## DATASET RECORDS

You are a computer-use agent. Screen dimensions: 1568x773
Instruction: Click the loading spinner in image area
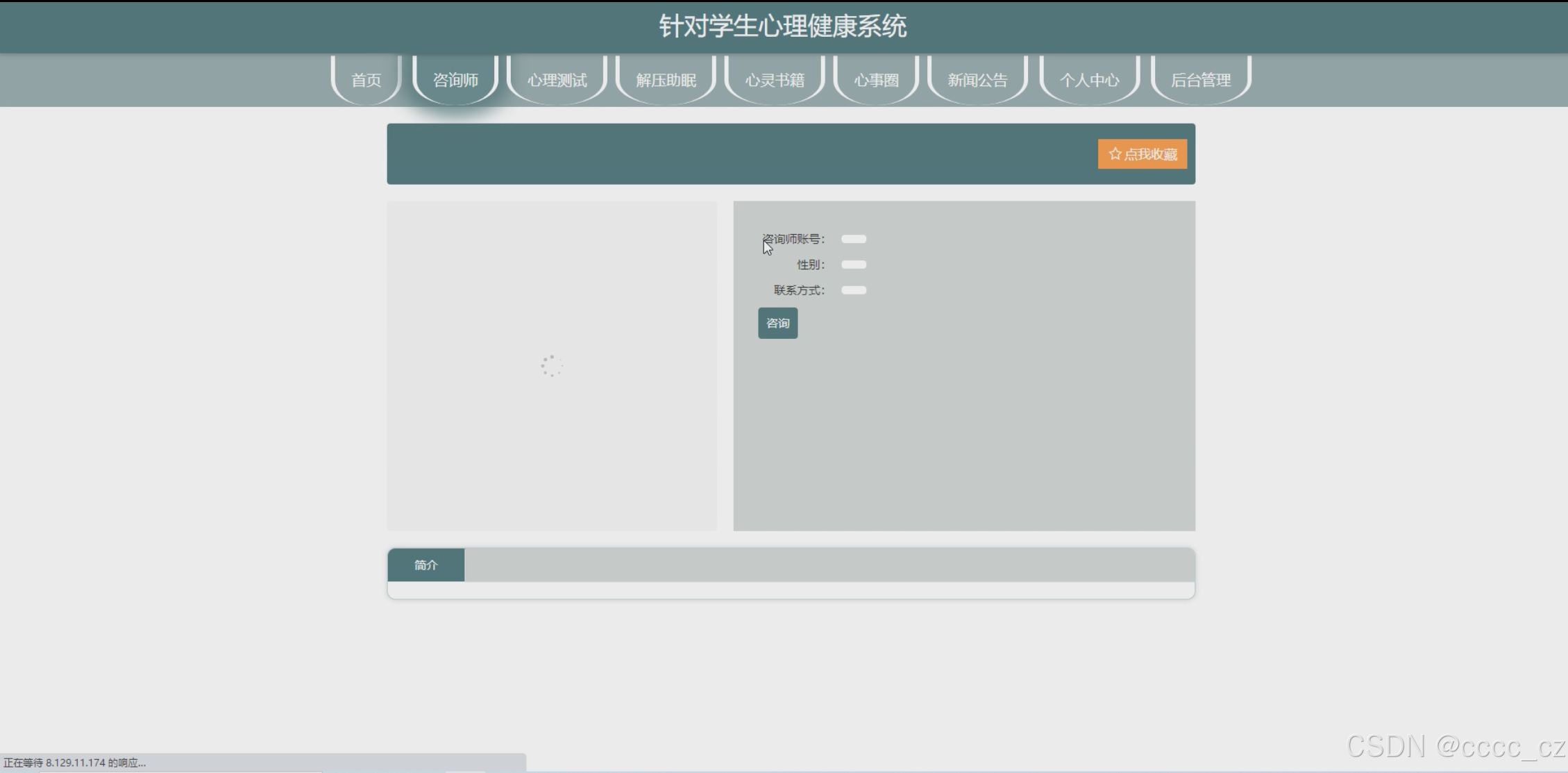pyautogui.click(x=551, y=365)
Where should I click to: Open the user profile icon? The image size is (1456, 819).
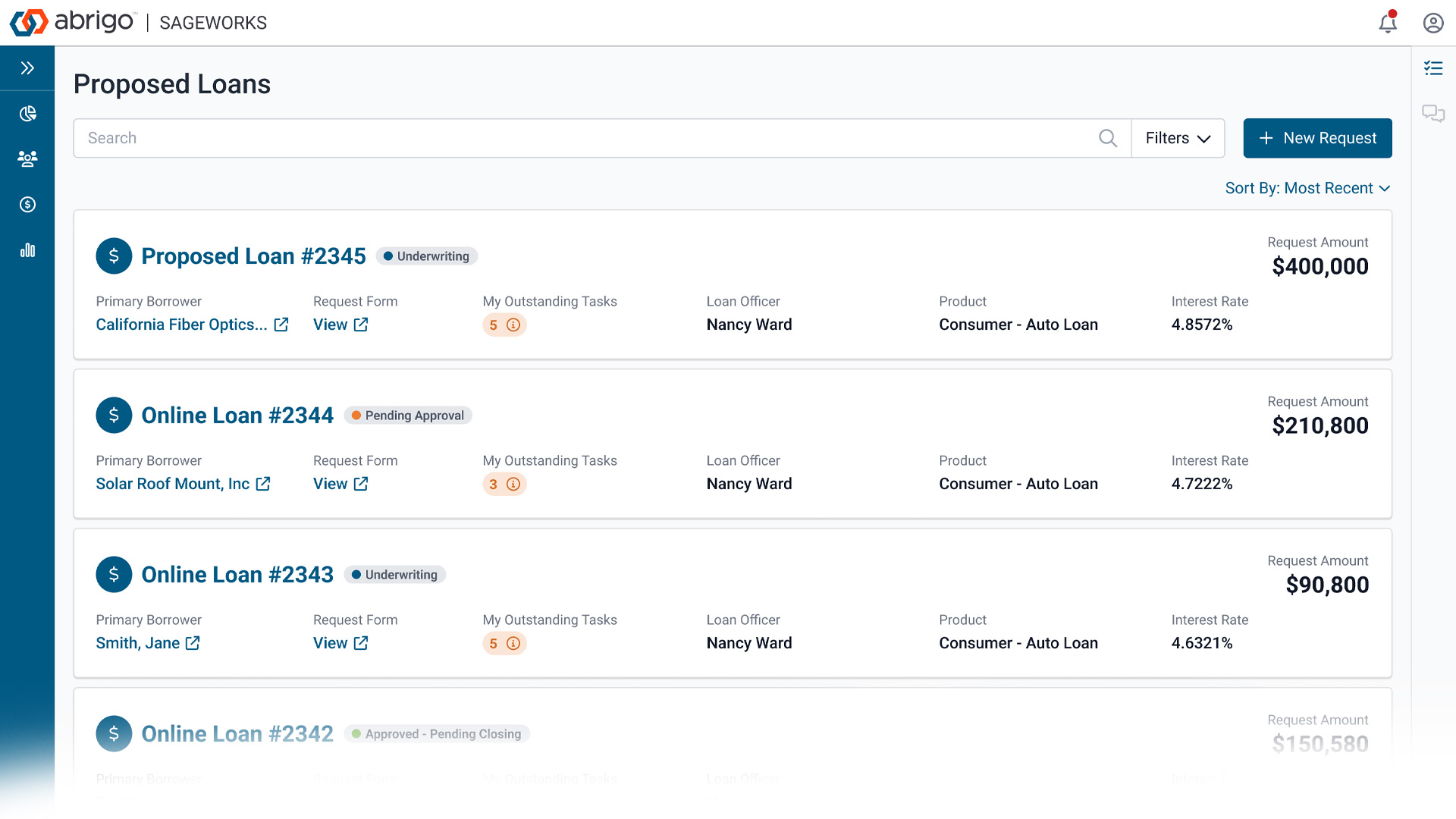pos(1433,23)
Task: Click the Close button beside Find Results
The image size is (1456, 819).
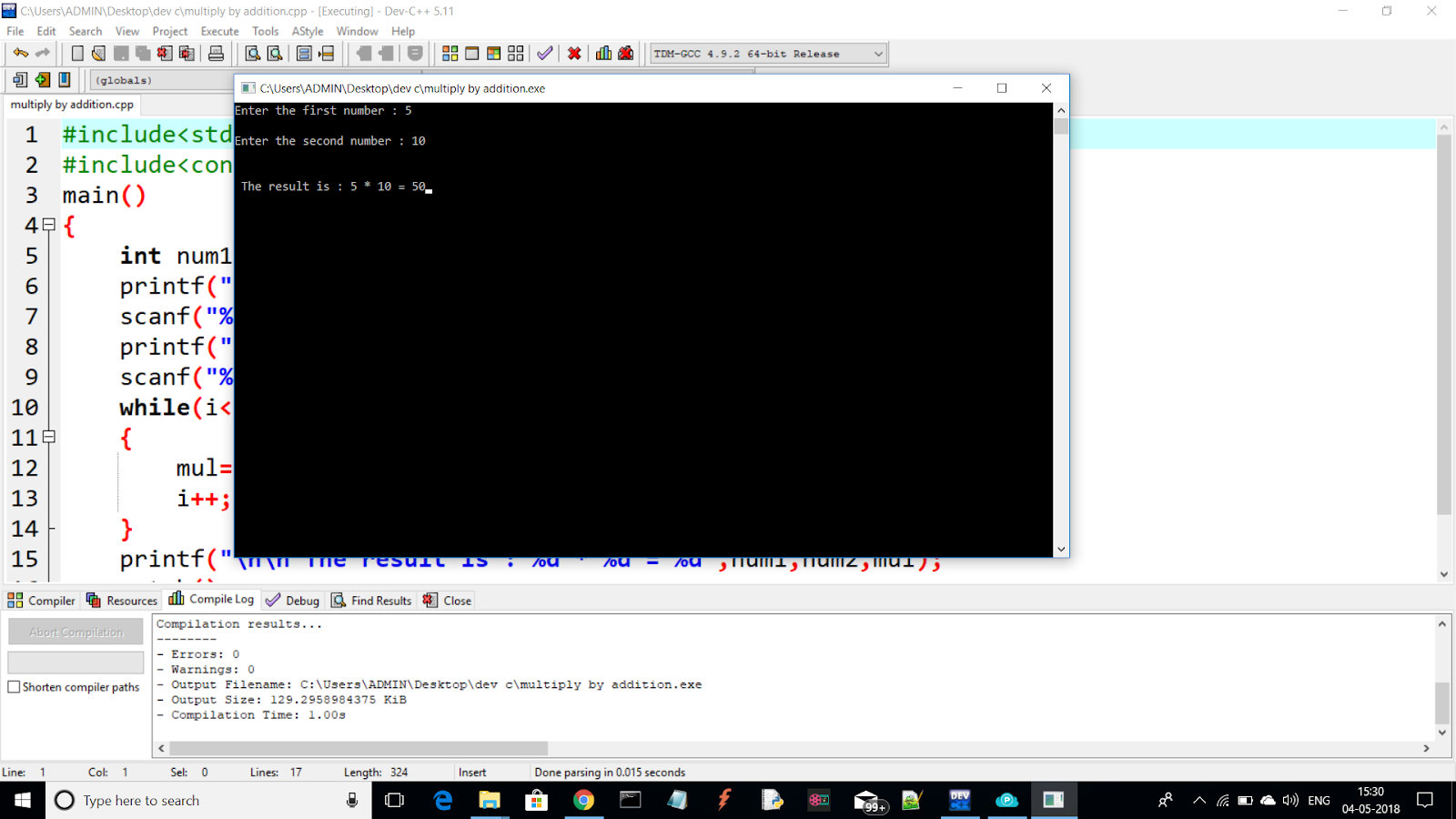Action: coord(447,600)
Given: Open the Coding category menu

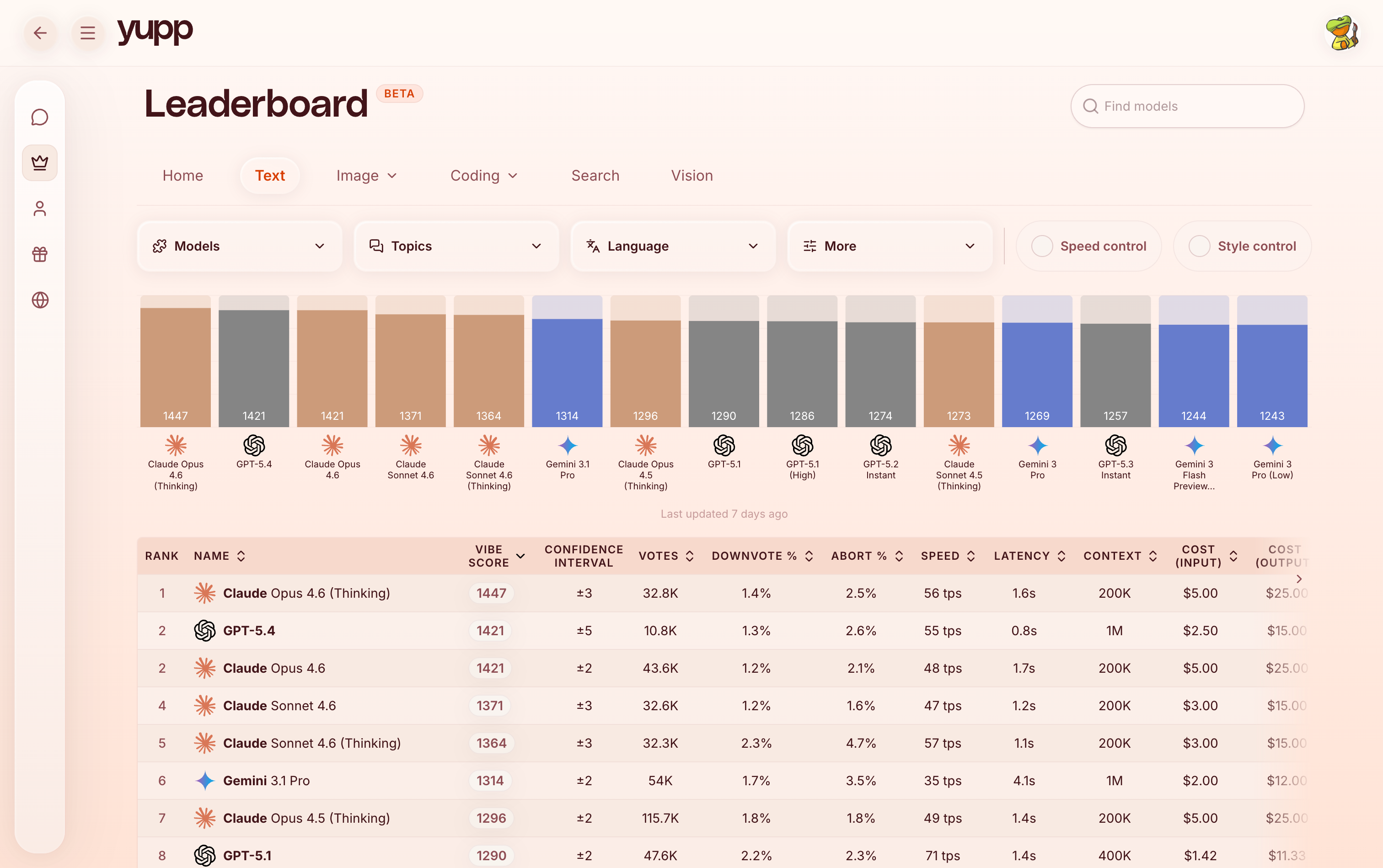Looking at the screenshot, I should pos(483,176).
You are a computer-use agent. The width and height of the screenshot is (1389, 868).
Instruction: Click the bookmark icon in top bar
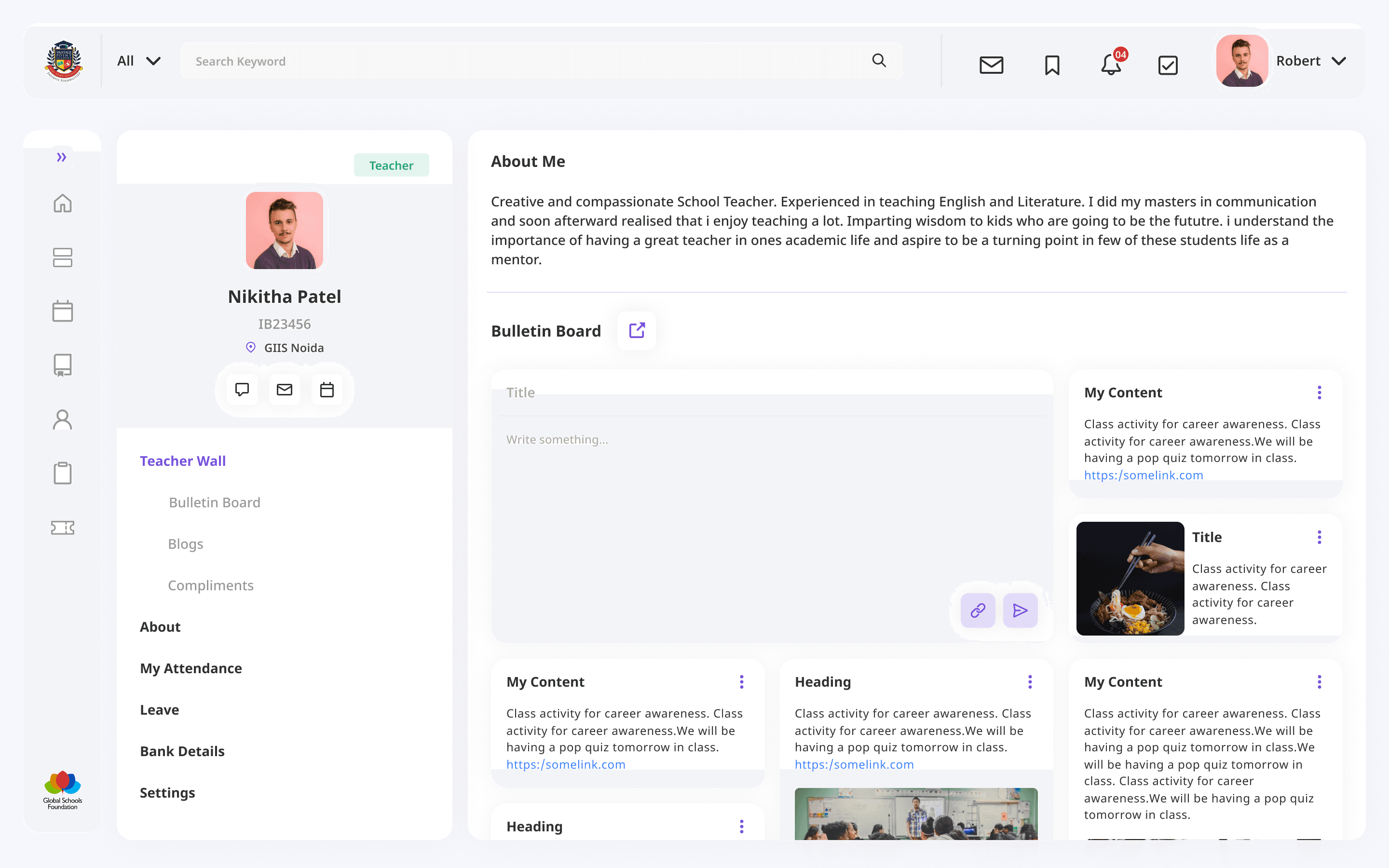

## PROBLEM DETAILS
Please print an exact copy of the records, with no pictures.

## RESULT FOR THIS TASK
You are a computer-use agent. Screen dimensions: 1568x773
Instruction: Click the loading spinner in image area
pyautogui.click(x=551, y=365)
Where should I click to: Open the user profile icon? The image size is (1456, 819).
pos(1433,23)
Task: Click the Close button beside Find Results
The image size is (1456, 819).
Action: coord(447,600)
Given: Open the Coding category menu

Looking at the screenshot, I should pos(483,176).
You are a computer-use agent. The width and height of the screenshot is (1389, 868).
Instruction: Click the bookmark icon in top bar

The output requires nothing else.